Порядок действий:
1 – Перепишите без изменений ту часть отрывка о поездке на озеро и жизни у сестры, которая открывается словами «Я впрах иззяб, смотря» и завершается словами «наше было совершенным.».
2 – Как звали богатого псковского дворянина, у которого гости остановились на ночлег, согласно отрывку о поездке на озеро и жизни у сестры?
3 – Напишите продолжение отрывка о поездке на озеро и жизни у сестры, начав сразу после его последнего предложения.

==== Предложенный отрывок ====

Я впрах иззяб, смотря и любуясь сим новым и не виданным никогда мною зрелищем, и как нам притом есть хотелось, то вышли мы с зятем на ближайший берег. Тут дожидались уже нас раскладенные многие огни и повар, приуготовляющий нам из пойманных рыб обед. Во всю жизнь мою не едал я рыбу с таким аппетитом, как проголодавшись тогда, ибо обедали мы уже перед вечером; в особливости же вкусны для меня были превеликие в пол-аршина окуни, прямо из воды распластанные и по усыпании солью на угольях печеные. Словом, удовольствие наше было совершенным.

Неподалеку от сего места жил один богатый псковский дворянин, по имени Иван Иванович Темашов. Как зятю моему был он знакомец и друг, то расположились мы ехать к нему ночевать и привезть с собою воз наилучшей рыбы в гостинец. Господин Темашов, бывший тогда всю осень не очень здоровым, был нам чрезвычайно рад; он расположился тотчас сделать для нас торжество, и на другой день к обеду съехалось к нему все ближнее дворянство, и в том числе некоторые и из наших, ближе к нему живущих. У г. Темашова было превеликое семейство, состоящее из одних дочерей, а поелику была также и музыка, то после обеда завели и танцы, и мы прогостили у него сутки-двое и были угощением его очень довольны. Между тем готовили на озере другие тони; мы заезжали на оное в самое то время, когда вытаскивать было надобно, и имели удовольствие видеть еще множайшее количество рыб пойманных, так что мы возвратились к сестре моей с богатою добычею. Рыбы не только на весь пост довольно было всему двору, но и великое множество оной еще и продано и раздарено соседям.

Вскоре по возвращении из сего краткого путешествия выпал большой снег и сделалась совершенная зима. Дядька мой отдыху мне не давал, чтоб я поспешал домой ехать, но мне уже не таково усильно туда ехать хотелось: я привык к тутошним увеселениям и забавам, и мне жить у сестры было нимало не скучно. Со всем тем не преминул я однажды упомянуть, что мне время бы и домой ехать, но сестра и зять мой, привыкнувши ко мне и будучи сообществом моим довольными, не только старались отъезд мой еще оттянуть, но и уговаривать всячески, чтоб я прожил у них всю зиму и дождался весны и лета. Они употребили все, что можно было, к преклонению меня к сему их желанию: они представляли мне, что и ехать зимою холодно, и жить мне в деревне зиму одному будет скучно, и делать мне там вовсе нечего и так далее. Словом, они насказывали мне столько резонов и присовокупили к сему столько ласк и убедительных просьб, что я наконец согласился и дал им слово пробыть у них до весны, чем сестра моя чрезвычайно была обрадована и меня впрах за то расцеловала.

==== Предоставленный материал ====

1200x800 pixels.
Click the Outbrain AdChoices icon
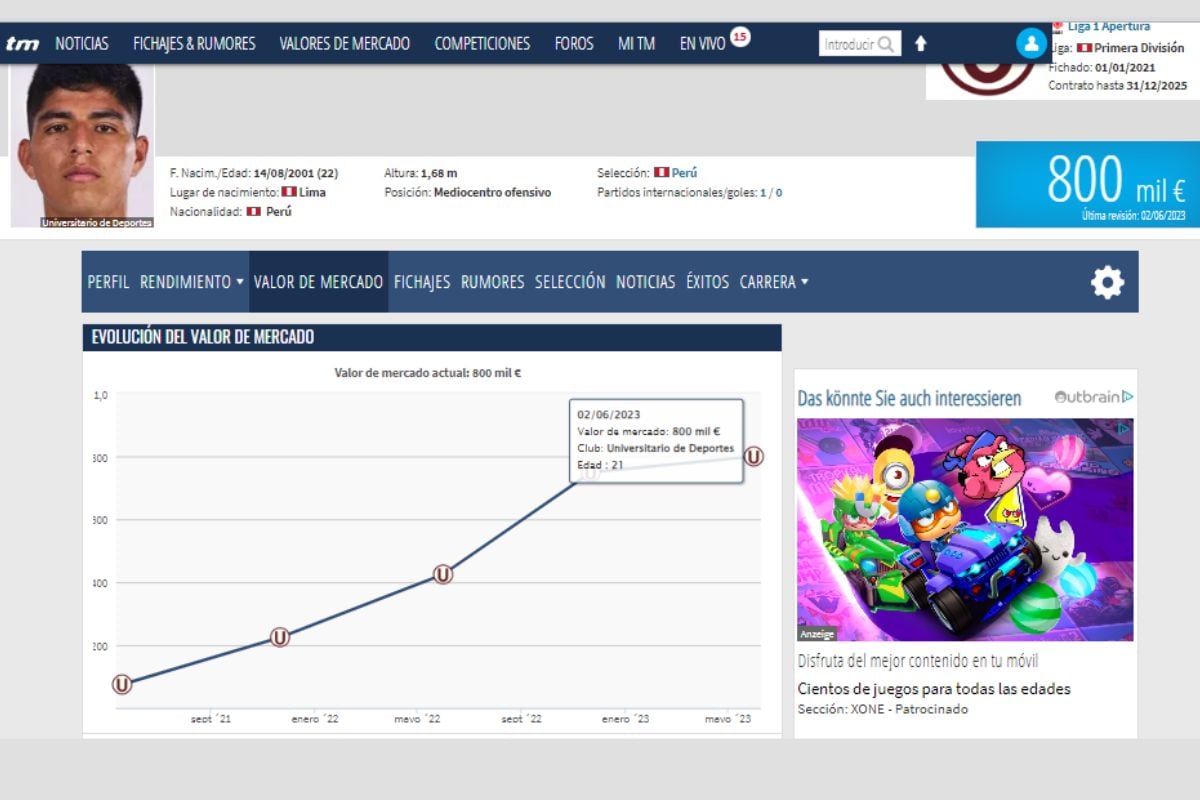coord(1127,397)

====

Результаты упражнения:
1 –
Я впрах иззяб, смотря и любуясь сим новым и не виданным никогда мною зрелищем, и как нам притом есть хотелось, то вышли мы с зятем на ближайший берег. Тут дожидались уже нас раскладенные многие огни и повар, приуготовляющий нам из пойманных рыб обед. Во всю жизнь мою не едал я рыбу с таким аппетитом, как проголодавшись тогда, ибо обедали мы уже перед вечером; в особливости же вкусны для меня были превеликие в пол-аршина окуни, прямо из воды распластанные и по усыпании солью на угольях печеные. Словом, удовольствие наше было совершенным.

2 – Иван Иванович Темашов.

3 –
Таким образом, расположившись остаться у них до весны, начал я препровождать зиму в разных упражнениях. Как в сие время съезды и свидания с соседями и деревенские увеселения хотя и продолжались, но не так часто, как прежде, то я прочее время делил наиболее с зятем и сотовариществовал ему во всех его упражнениях. Зять мой хотя не имел склонности к наукам и в молодости своей кроме грамоты ничему учен не был, но зато имел он природную склонность и охоту ко всяким мастерствам, рукоделиям и художествам и потому имел в доме у себя разных мастеров и художников. Были у него столяры и токари, был изрядный резчик, кузнец, слесарь, седельник, несколько человек ткачей, портных, сапожников и других подобных тому мастеровых и рукодельных людей; словом, он любил, чтоб у него все люди были в упражнениях и не праздно хлеб ели, а нередко и сам кое в чем из мелочей упражнялся и что-нибудь шишлял,[87 - Шишать, шишить, шишкать, шишлять – копаться, возиться.] мастерил и делал. У него были целые ящики всякого рода собственных своих инструментов, и часто случалось, что он по несколько часов просиживал, либо обтачивая что-нибудь, либо сгибая, и прочее тому подобное; в особливости же был он великий мастер делать из игол рыболовные крючки с зазубрями, которые были ему и надобны, по причине, что он превеликий охотник был до ужения удами рыбы.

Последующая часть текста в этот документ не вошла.